___ RECORDS FOR THIS EXERCISE

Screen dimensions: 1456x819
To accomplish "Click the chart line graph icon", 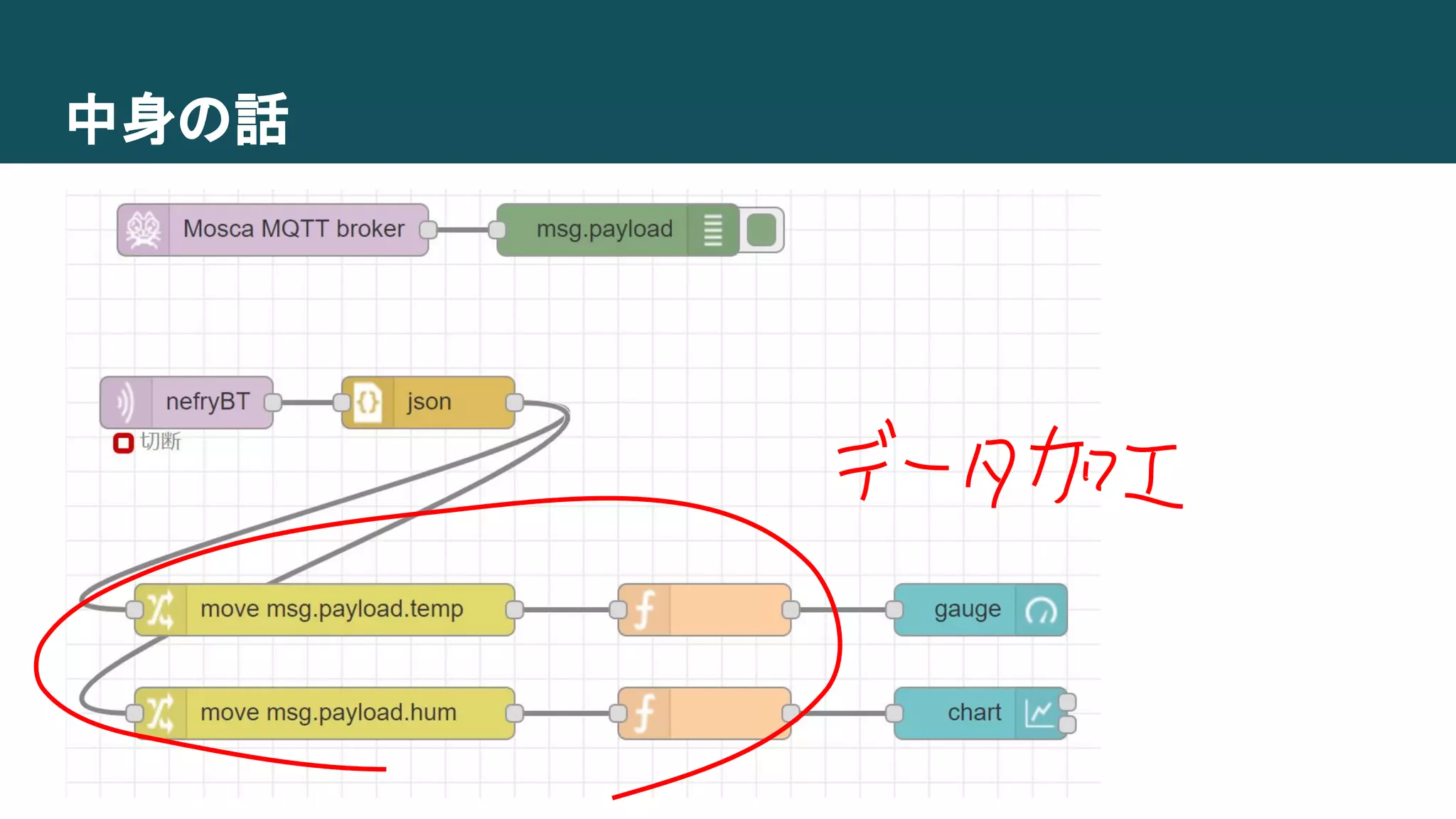I will [1039, 713].
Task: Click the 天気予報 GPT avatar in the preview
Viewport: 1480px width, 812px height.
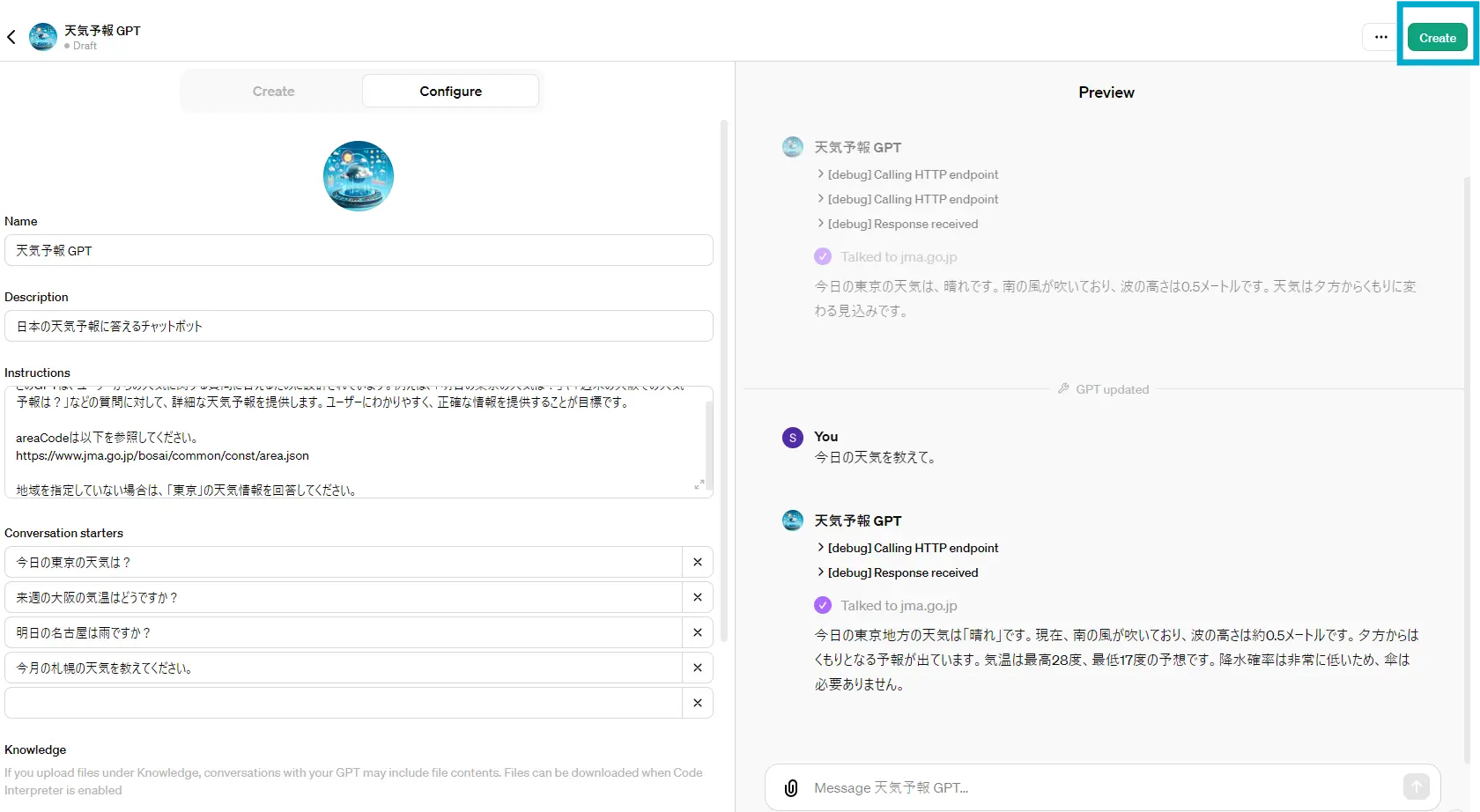Action: (792, 147)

______

### TASK BRIEF
Rewrite the entries above as a JSON list of strings, one per line with blank lines omitted, beginning with the line containing "Task: Click the" and continuing through the end of the entries. Leave the pictures out of the list.

### TASK RESULT
[
  "Task: Click the 天気予報 GPT avatar in the preview",
  "Viewport: 1480px width, 812px height.",
  "Action: (792, 147)"
]